Oh, and someone mentioned 'The Playhouse' in which Keaton played several roles at once. That deserves a little more explanation because it still blows my mind. He played multiple characters on the screen at once. But, mind you, this was before they really had ways to mess with film once it was processed. So how did he do it?

He did it by covering part of the lens, filming one character, stopping, rolling the film back to the beginning then re-shooting it with a different part of the lens uncovered. In some shots he re-exposes the film up to fifteen times! The planning involved in that just boggles my mind.

I always find it odd that when a special about him talks about his innovations in film, they always show the famous 'jump-cut' montage in 'Sherlock Jr' and not stuff from 'The Playhouse'
posted by lumpenprole at 10:27 AM on November 13, 2002


Welles is a good choice, his performances in "Touch of Evil" and "The Third Man" are both great.

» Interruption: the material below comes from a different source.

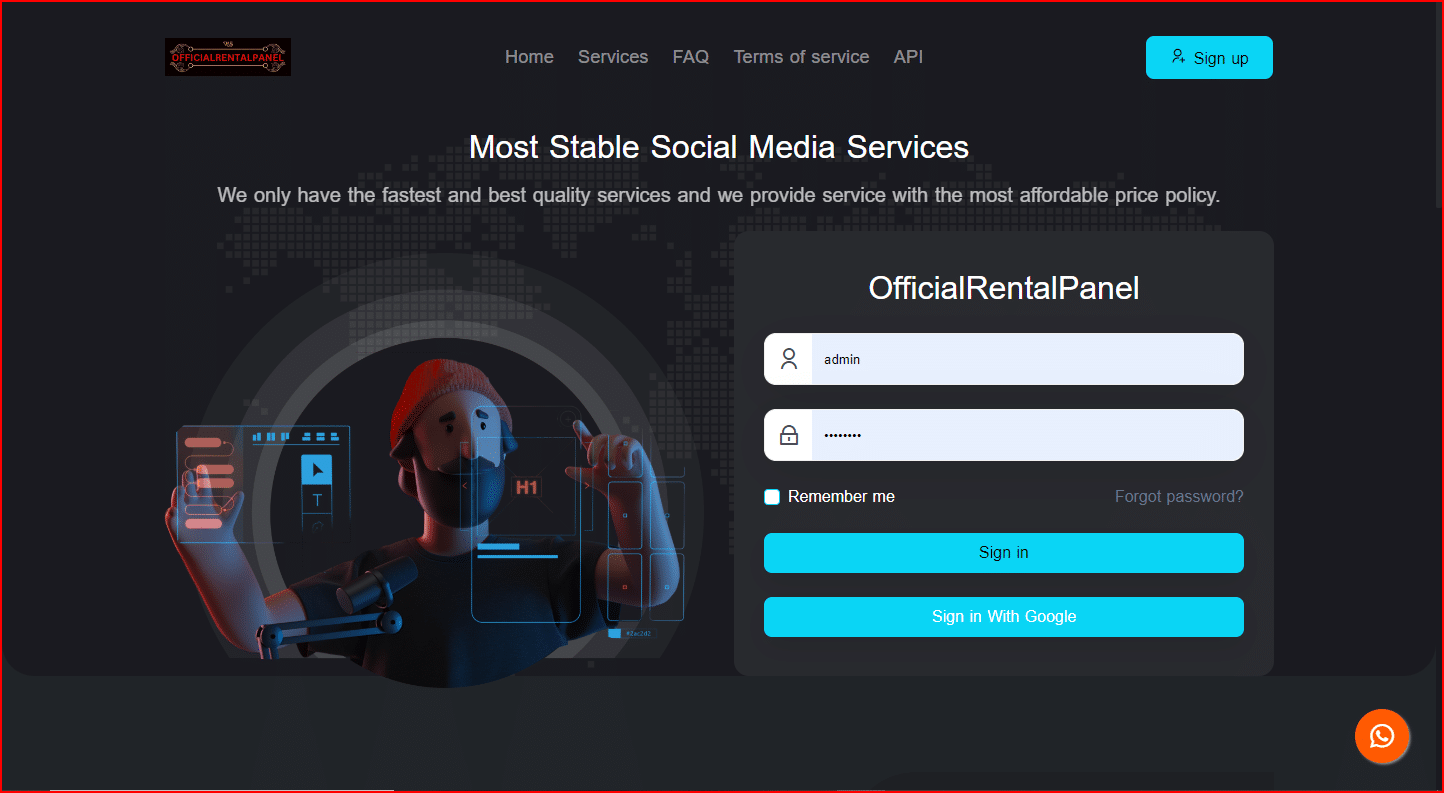The height and width of the screenshot is (793, 1444).
Task: Go to the Home page
Action: coord(529,57)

Cassavetes, though lesser known, also certainly deserves a mention.
posted by Ty Webb at 10:28 AM on November 13, 2002


Not much too add except that I agree Keaton is as great as any genius that's worked in the cinema. I would like to see the film "Film" he made with Samuel Beckett.

The Buster Keaton Society site has a fair amount of info, and this fan has many links.
posted by liam at 10:28 AM on November 13, 2002


Hey thanks! Now I know who played the silent witchdoctor in "How to Stuff a Wild Bikini". It's hard to forget those eyes.
posted by oh posey at 10:30 AM on November 13, 2002


The tragedy of Keaton is that the studios didn't understand him -- then as now, the studios are to cinematic talent as the RIAA is to music. He did his best work as an independent. When the studios got him, they squandered him in the end by putting him up as a straight-man/sidekick to Jimmy Durante, almost as if they wanted to punish him. Posterity has the last laugh (sort of), in that everyone remembers Keaton as a genius, but who the hell ever thinks about Jimmy Durante?
posted by George_Spiggott at 11:39 AM on November 13, 2002


what other actor-directors would even be in the running as the greatest?

Two words: The Hedgehog. At least, he's the only actor-director to have signed my underpants.
posted by MrMoonPie at 11:54 AM on November 13, 2002


But Woody Allen is the greatest actor-director in the history of the movies.

Oh, man, that has to be one of the funniest things I've read all week. Thanks for the laugh.


Anyway, Keaton and Lloyd rule, and I'm mystified why Chaplin always gets so much more attention and praise while not being half as funny or interesting as either of those two.

As for great comedic actor/directors, I'd suggest Jacque Tati
posted by Ayn Marx at 5:24 PM on November 13, 2002


I've come round to the pleasures of Chaplin more in recent years, but I'll still take Keaton over him or any of the other silent comedians every time. Sadly, what George_Spiggott says is right: once MGM took him on it was never the same He still had autonomy with his first MGM film, The Cameraman, but with the second, Spite Marriage, you can see trouble ahead. The first half of that film is stuff anyone could've done; not until the second half does it become a "Buster Keaton film". Whereupon cue the talkies and the real beginning of the downward slide. Still, what he gave the world during the 20s will always remain a fantastic thing of joy. The Brownlow & Gill documentary on him from the 1980s is about as good an introduction as you could want.
posted by H.B. Death at 4:02 AM on November 15, 2002


Whenever us snobby Euros tease the Americans about the lack of truly great (Shakespeare, Monet etc.) artists I'm always suprised that Keaton isn't used as a retort. IMHO he is that great.
posted by fullerine at 4:30 AM on November 15, 2002


... Shakespeare, Monet ..

What? Shakespeare and Monet weren't American?